— start Extract —

The Peculiar American Struggle Over Health Care Reform

by Paul Starr

Pub Date: Oct. 25th, 2011
ISBN: 978-0-300-17109-9
Publisher: Yale Univ.

Starr provides a roadmap to the evolution of the health-care debate, a profile of participants and an explanation and interpretation of ideological jargon in a readable way.

Pulitzer winner and American Prospect co-founder Starr (Sociology and Public Affairs/Princeton Univ.; Freedom's Power: The True Force of Liberalism, 2007, etc.) is a leading expert on health care and a former advisor to the Clinton White House. Here he provides an overview of the “peculiar” efforts to legislate on health care in the United States. He uses “peculiar” to distinguish American practice in the area from that of other countries, to discuss the specific ways in which health-care legislative efforts evolved and to examine how one generation's compromises—employment-based insurance in the 1940s—became successive generations’ untouchable special interest. Starr’s standpoint is defined by his service during the Clinton administration. His account builds up to those years, by way of Nixon's efforts for family health insurance, as well as earlier actions, when health-care coverage and costs in the U.S., Britain and Canada were comparable—and therefore quite different from today. The author demonstrates how political bipartisanship in search of practicable solutions, which had been customary prior to Clinton's term, has been undermined, and how redefining health care away from a universal rights–based approach has impacted the policies adopted in both positive and negative ways. A useful contribution as the country moves forward with the implementation of health-care reform.

— end Extract —

▶ Set task
Copy the book review from "by Paul Starr" up to and including "a readable way.", word for word.

— start Available data —

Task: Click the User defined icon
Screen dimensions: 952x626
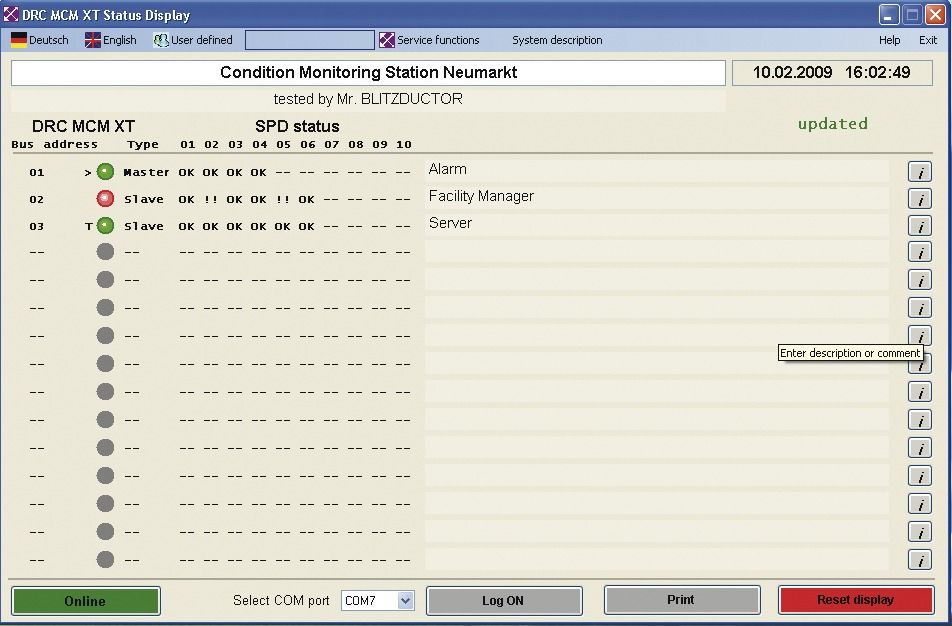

— end Available data —

▶ Correct result
by Paul Starr

Pub Date: Oct. 25th, 2011
ISBN: 978-0-300-17109-9
Publisher: Yale Univ.

Starr provides a roadmap to the evolution of the health-care debate, a profile of participants and an explanation and interpretation of ideological jargon in a readable way.